__Exercise objective__. Your reply should be the records below, duplicated exactly, with any picture removed.

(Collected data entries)
--
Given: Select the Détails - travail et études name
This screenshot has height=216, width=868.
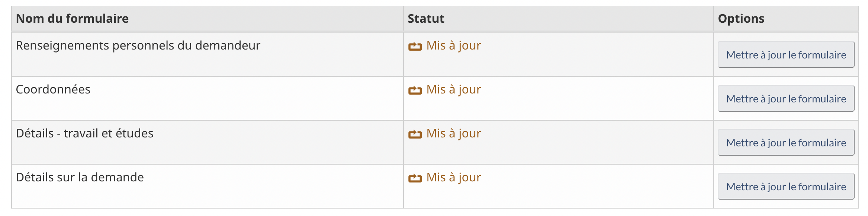Looking at the screenshot, I should pyautogui.click(x=84, y=133).
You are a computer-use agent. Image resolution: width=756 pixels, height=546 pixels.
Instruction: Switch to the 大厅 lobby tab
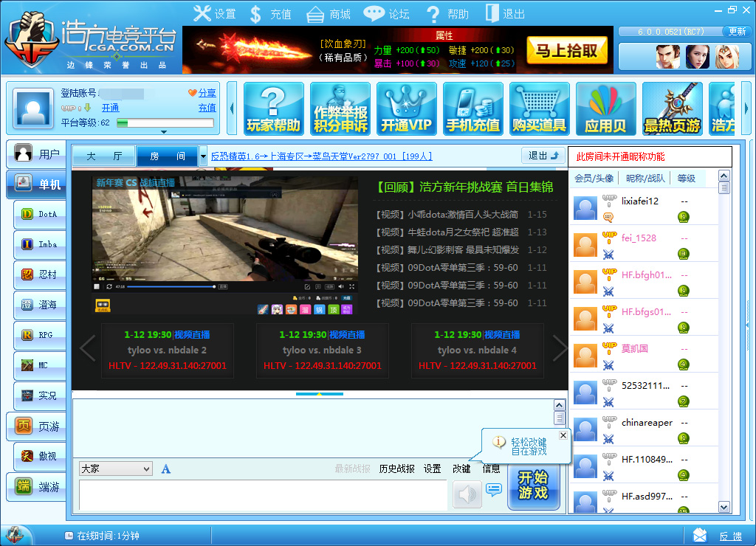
--
__Exercise response__.
Given: Select the Détails - travail et études name
This screenshot has height=216, width=868.
Looking at the screenshot, I should pyautogui.click(x=84, y=133).
You are a computer-use agent. Image resolution: width=756 pixels, height=546 pixels.
Instruction: Switch to the 大厅 lobby tab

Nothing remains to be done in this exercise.